START Records to process

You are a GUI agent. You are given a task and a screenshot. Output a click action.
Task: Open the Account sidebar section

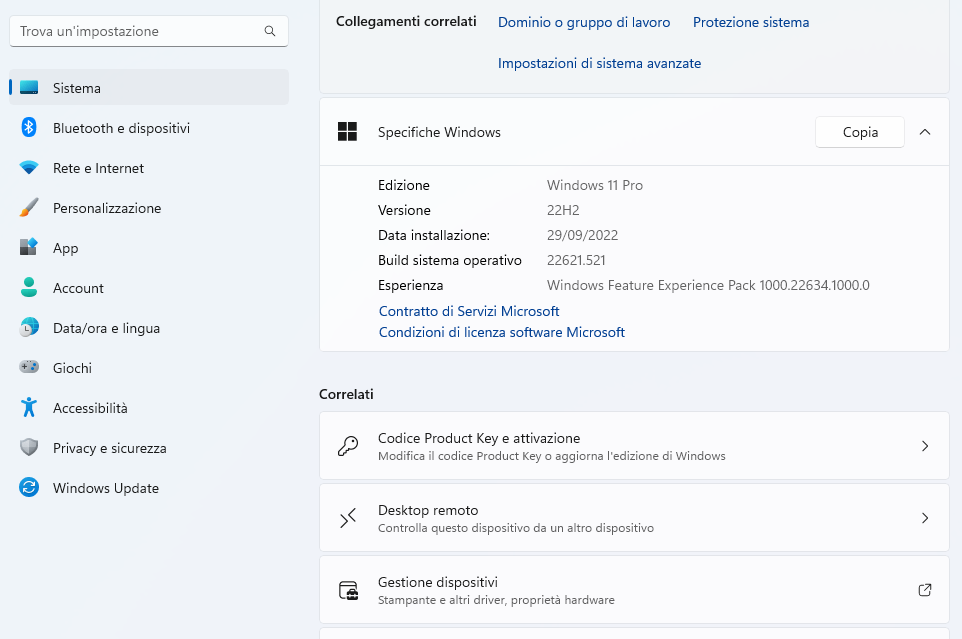click(x=78, y=288)
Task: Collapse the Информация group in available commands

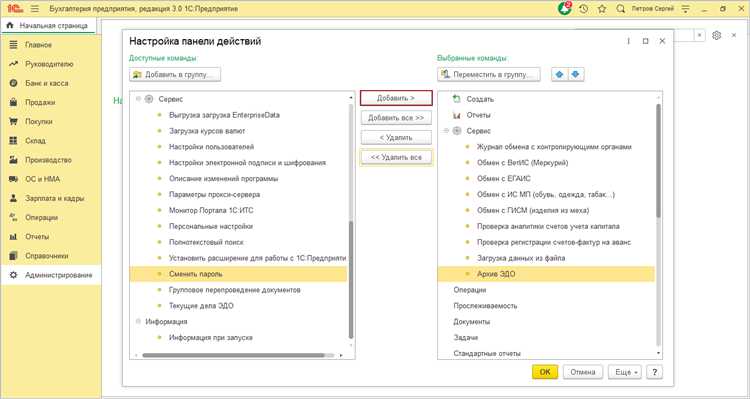Action: pos(139,321)
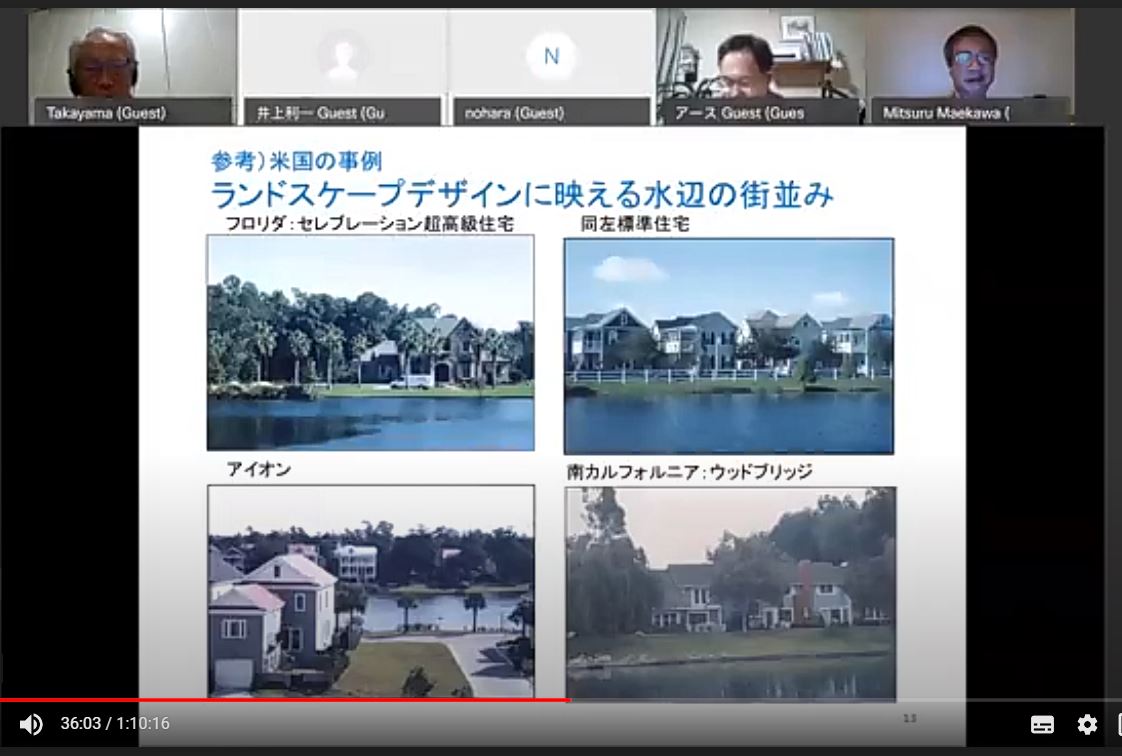Click the Takayama (Guest) name label
The image size is (1122, 756).
point(106,113)
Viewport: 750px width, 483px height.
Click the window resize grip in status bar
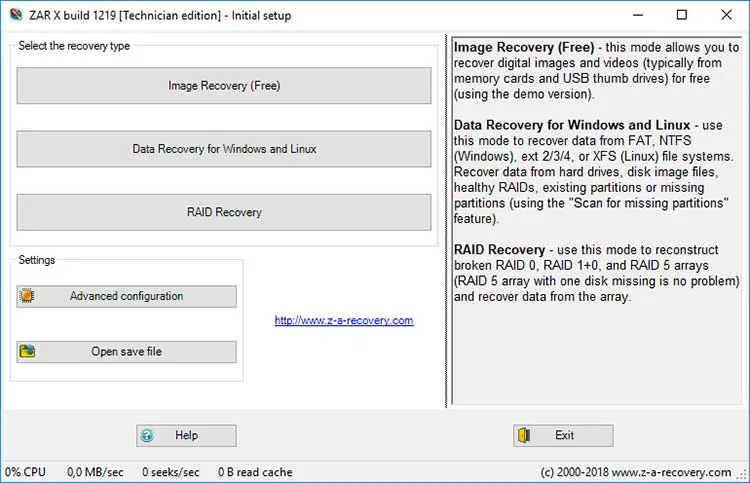coord(742,475)
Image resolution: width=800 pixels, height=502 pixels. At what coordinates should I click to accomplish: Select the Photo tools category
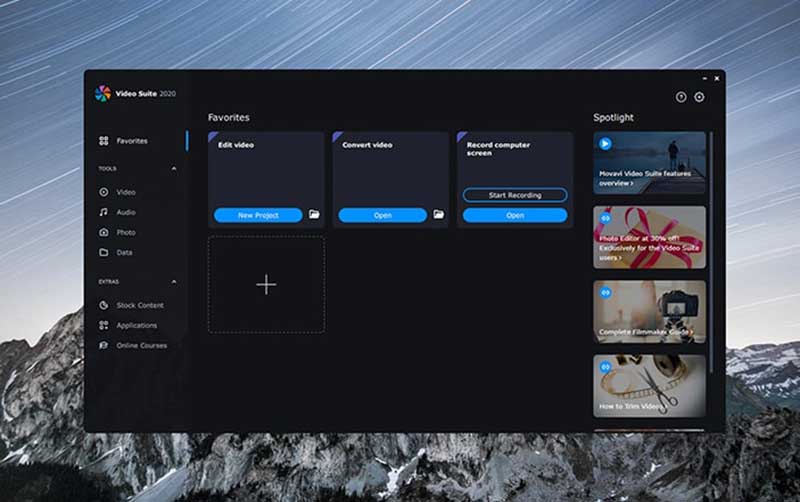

END Records to process

**Exercise requirements**
If the string "height" is in a line of the entries, pick that line out.

**Result of the exercise**
Viewport: 750px width, 483px height.
Image resolution: width=800 pixels, height=502 pixels. At what coordinates should I click to accomplish: Select the Photo tools category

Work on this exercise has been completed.